» **Exercise goal**: Search the records for the string "will", and show each line where it appears.

[Collection entries]
..........
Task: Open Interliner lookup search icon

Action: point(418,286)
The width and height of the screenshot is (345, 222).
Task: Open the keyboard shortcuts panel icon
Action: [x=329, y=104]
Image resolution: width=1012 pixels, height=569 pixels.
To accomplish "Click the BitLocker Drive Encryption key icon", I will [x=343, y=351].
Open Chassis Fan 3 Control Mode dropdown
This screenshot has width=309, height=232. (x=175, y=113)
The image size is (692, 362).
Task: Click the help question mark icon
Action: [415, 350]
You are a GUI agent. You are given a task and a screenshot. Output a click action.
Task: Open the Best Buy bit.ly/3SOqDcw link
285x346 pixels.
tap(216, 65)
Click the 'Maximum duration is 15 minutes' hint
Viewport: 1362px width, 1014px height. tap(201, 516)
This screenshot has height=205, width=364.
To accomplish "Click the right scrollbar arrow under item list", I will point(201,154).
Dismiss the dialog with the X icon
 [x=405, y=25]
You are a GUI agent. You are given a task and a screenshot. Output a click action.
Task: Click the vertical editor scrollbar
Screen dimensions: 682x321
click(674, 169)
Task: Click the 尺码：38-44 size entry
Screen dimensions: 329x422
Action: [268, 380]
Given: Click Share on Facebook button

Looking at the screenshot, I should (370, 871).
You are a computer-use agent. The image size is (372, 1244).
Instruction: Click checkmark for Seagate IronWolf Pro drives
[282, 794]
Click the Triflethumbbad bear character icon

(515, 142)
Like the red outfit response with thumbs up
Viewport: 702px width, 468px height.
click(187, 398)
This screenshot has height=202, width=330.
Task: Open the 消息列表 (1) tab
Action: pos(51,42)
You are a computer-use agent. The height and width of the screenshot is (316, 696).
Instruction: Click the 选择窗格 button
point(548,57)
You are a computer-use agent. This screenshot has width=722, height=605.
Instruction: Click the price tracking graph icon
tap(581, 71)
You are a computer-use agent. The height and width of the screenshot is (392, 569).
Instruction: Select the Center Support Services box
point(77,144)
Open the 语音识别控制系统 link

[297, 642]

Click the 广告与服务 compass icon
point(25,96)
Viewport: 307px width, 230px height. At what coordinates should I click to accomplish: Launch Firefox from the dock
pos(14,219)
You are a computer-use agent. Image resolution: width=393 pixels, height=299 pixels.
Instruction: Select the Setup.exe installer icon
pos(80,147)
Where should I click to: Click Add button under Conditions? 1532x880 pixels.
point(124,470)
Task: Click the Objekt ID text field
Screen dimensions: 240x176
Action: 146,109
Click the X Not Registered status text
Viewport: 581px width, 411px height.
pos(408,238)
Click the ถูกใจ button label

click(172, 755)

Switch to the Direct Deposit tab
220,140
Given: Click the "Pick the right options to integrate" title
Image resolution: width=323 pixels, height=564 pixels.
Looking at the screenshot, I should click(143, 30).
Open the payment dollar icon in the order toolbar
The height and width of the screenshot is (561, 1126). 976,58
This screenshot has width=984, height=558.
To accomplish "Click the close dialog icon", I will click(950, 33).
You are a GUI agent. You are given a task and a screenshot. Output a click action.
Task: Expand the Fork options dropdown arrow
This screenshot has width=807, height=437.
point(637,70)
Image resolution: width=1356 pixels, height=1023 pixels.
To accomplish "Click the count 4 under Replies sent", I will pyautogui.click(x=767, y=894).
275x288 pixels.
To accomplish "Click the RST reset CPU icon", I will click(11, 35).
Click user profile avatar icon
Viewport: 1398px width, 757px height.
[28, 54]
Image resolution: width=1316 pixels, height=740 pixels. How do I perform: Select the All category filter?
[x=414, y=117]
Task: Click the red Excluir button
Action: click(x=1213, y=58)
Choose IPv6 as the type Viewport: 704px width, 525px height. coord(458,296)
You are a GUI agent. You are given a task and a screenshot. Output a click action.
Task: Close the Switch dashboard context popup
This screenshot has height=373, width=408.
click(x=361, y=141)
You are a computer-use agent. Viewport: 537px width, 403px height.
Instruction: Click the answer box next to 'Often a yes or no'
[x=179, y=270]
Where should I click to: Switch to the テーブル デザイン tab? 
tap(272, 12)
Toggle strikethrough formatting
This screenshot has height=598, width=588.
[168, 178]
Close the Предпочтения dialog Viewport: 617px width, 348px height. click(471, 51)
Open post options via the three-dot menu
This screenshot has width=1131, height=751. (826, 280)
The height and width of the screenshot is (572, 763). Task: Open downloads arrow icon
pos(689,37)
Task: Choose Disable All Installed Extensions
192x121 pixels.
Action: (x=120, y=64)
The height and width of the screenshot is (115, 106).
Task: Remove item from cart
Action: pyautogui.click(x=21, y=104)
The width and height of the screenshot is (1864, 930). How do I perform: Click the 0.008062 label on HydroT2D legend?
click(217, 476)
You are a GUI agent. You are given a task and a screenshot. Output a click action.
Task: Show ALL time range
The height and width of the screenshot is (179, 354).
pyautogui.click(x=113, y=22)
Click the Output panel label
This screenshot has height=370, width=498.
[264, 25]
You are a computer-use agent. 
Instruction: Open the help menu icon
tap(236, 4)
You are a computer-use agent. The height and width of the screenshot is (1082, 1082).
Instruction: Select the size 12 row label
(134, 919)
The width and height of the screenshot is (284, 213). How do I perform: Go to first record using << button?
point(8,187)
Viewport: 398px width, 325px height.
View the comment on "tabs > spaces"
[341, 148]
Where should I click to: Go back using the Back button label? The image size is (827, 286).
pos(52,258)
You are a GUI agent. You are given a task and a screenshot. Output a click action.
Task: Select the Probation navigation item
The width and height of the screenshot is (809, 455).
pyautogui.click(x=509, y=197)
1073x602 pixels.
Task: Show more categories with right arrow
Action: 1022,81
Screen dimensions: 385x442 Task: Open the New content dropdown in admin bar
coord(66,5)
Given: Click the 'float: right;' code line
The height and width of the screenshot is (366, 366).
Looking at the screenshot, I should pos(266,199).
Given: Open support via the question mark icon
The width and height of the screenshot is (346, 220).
..........
» **Exercise output**:
To accomplish "Click the BitLocker Drive Encryption key icon", I will [x=343, y=351].
To accomplish "Click the right scrollbar arrow under item list", I will point(201,154).
To accomplish "Click the close dialog icon", I will click(950, 33).
To accomplish "Click the count 4 under Replies sent", I will pyautogui.click(x=767, y=894).
To accomplish "Click the RST reset CPU icon", I will click(11, 35).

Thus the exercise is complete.